If $x^a<\ln(x)<x^b$, then how are $a$ and $b$ bounded?

Question

Question: Let $x^a<\ln(x)<x^b$, for sufficiently large $x$. How large can $a$, and how small can $b$ be, such that this inequality stays true?

Context: While reading about computational complexity, I found a lot of complexities expressed in terms of $\ln n$. But it's tricky to relate this to complexities such as $n^{1.2}$. So I tried to find a way of expressing $\ln(x)$ as $x^a$.

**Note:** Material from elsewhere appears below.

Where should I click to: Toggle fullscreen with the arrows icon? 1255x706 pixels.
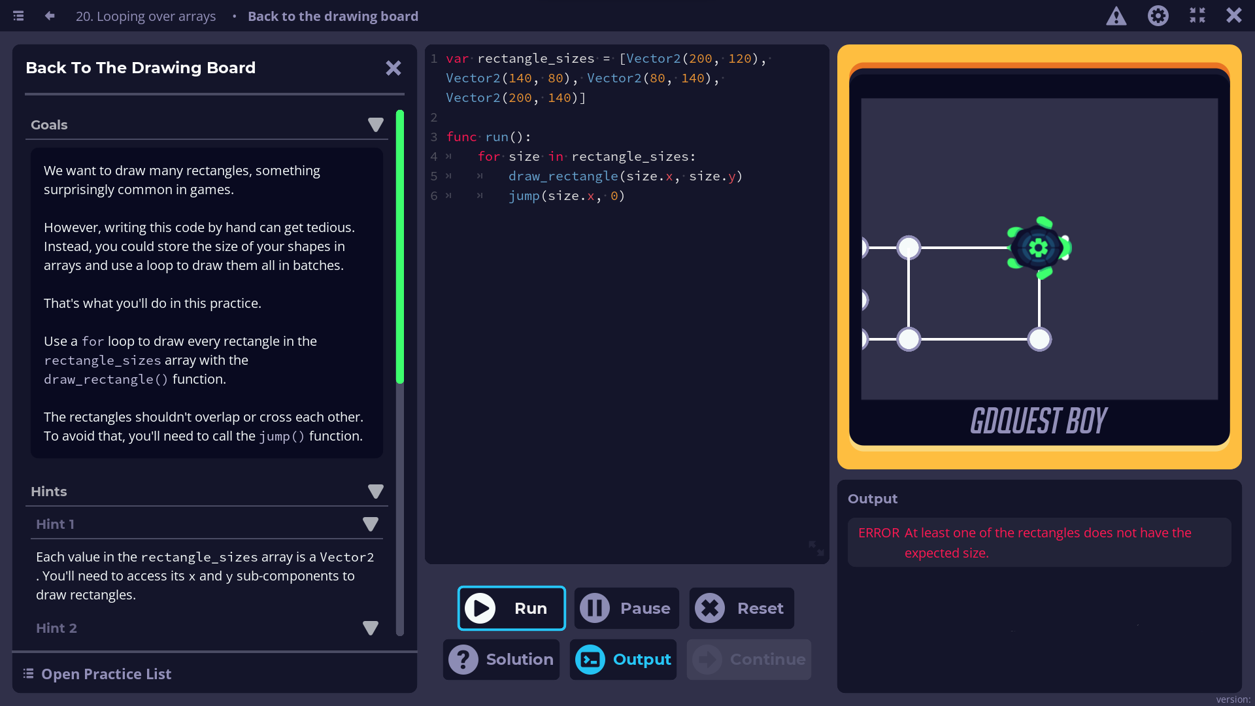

Attempt: Clearly $1<\ln(x)<\sqrt{x}$, so $x^0<\ln(x)<x^{0.5}$. Hence, the maximum possible value of $a$ is at least $0$, while $b$ has a minimum of at most $0.5$.

But can $a$ be made any larger or $b$ any smaller?

Answer 1

We know that

$$x-1\ge\ln(x)$$

Substituting $x=t^a$ gives us

$$t^a-1\ge a\ln(t)$$

Assuming $a>0$,

$$\frac{t^a-1}a\ge\ln(t)$$

and assuming $a<0$,

$$\frac{t^a-1}a\le\ln(t)$$

Combining both cases gives us

$$\frac{1-t^{-a}}a\le\ln(t)\le\frac{t^a-1}a\quad\forall a>0$$